[[ Selected extract open ]]
John Stossel, left, tapes his debut show "Stossel" on the Fox Business Network in New York, Tuesday, Dec. 8, 2009. The weekly program is scheduled to begin Thursday. (AP Photo/Richard Drew)

Fox Business Network host John Stossel announced Wednesday that he has lung cancer — but the diagnosis wasn't even what seemed to concern him most.

In a opinion piece, Stossel wrote that his doctors caught the disease early enough that he is expected to make a full recovery.

In this Dec. 8, 2009 file photo, John Stossel, tapes his debut show "Stossel" on the Fox Business Network in New York. Stossel says growing his now-signature moustache was a turning point. As someone who always looked younger than his years, it was the moustache, maligned as it may be depending on fashion trends, that got him some respect, he says.   (AP Photo/Richard Drew, File) John Stossel tapes his show "Stossel" on the Fox Business Network in New York. (AP Photo/Richard Drew, File)

“Soon I will barely notice that a fifth of my lung is gone," Stossel wrote while he was still at the hospital. "I believe them. After all, I’m at New York-Presbyterian Hospital. U.S. News & World Report ranked it No. 1 in New York. I get excellent medical care here."
[[ Selected extract closed ]]
[[ Recorded data open ]]
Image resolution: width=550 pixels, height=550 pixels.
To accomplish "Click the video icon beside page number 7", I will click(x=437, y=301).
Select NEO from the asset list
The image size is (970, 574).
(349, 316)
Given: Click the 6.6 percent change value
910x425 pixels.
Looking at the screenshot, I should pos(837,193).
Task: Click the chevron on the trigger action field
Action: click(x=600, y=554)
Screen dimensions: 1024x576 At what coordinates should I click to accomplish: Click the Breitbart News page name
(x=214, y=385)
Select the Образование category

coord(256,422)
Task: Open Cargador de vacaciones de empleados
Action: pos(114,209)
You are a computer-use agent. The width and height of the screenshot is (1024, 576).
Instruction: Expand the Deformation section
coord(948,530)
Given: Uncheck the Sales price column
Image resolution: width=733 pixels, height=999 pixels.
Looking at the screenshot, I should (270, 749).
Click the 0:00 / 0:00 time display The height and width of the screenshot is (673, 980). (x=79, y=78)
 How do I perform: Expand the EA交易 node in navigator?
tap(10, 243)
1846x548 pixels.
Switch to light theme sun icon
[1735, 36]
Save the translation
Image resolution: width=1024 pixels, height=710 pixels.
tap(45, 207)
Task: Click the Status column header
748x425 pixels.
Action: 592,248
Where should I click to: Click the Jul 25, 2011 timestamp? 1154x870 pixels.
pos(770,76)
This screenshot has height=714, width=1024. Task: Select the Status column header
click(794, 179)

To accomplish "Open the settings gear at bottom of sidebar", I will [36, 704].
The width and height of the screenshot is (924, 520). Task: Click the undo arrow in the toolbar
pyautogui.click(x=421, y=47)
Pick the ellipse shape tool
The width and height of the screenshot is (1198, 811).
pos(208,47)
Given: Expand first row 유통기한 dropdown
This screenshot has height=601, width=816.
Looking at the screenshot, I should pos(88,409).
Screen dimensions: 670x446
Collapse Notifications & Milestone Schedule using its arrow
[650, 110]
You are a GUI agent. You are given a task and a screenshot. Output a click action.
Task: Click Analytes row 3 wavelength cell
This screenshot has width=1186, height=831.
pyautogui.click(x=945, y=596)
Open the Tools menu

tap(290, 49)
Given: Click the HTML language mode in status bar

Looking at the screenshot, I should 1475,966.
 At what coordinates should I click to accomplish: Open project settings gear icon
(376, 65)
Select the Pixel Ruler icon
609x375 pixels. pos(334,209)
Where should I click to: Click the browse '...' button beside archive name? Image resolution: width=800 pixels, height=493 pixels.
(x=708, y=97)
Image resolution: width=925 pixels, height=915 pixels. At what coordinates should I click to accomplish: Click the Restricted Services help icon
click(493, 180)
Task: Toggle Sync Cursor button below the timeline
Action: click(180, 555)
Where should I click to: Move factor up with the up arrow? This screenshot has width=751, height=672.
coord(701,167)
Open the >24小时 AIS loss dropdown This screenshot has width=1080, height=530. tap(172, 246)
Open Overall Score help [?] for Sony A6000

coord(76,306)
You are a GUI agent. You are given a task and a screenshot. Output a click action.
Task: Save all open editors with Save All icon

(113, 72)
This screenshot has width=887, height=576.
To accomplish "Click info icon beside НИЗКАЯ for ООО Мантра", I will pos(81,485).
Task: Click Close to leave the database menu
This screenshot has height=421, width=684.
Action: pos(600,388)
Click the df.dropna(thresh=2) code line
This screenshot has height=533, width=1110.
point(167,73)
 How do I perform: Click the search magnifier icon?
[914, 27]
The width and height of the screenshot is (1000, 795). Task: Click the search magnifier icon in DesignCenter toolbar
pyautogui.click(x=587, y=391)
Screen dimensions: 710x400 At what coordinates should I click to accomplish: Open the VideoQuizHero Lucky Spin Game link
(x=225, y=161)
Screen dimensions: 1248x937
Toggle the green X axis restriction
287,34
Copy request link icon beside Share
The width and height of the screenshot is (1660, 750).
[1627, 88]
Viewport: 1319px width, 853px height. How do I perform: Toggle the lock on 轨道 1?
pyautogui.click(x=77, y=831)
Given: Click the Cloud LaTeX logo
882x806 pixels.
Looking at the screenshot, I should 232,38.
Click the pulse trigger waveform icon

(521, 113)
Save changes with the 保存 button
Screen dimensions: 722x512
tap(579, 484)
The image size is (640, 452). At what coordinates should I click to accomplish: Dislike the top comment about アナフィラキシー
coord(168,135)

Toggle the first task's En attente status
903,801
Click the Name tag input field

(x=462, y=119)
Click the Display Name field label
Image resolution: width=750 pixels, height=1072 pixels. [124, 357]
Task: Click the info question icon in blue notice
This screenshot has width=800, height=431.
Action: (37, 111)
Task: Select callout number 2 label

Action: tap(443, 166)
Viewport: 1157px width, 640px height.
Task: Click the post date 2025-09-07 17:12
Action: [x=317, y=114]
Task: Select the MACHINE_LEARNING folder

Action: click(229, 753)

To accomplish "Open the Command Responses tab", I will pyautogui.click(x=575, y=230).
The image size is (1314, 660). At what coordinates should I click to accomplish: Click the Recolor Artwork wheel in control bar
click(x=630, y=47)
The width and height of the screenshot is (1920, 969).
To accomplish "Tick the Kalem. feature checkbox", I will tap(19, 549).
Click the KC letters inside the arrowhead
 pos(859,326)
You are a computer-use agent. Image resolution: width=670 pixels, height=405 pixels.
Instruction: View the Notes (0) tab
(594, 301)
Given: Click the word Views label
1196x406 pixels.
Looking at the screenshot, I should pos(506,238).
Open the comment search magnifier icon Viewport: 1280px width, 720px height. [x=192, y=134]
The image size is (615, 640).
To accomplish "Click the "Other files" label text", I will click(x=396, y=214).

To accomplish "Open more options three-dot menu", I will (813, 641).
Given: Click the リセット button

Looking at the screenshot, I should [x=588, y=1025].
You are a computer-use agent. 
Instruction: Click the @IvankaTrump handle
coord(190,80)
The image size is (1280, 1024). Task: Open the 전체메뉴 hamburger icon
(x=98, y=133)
[[ Recorded data closed ]]
▶ _Problem description_:
From the news excerpt about John Stossel, copy word for word everything from "Fox Business Network host" down to "a full recovery.".

▶ _Task solution_:
Fox Business Network host John Stossel announced Wednesday that he has lung cancer — but the diagnosis wasn't even what seemed to concern him most.

In a opinion piece, Stossel wrote that his doctors caught the disease early enough that he is expected to make a full recovery.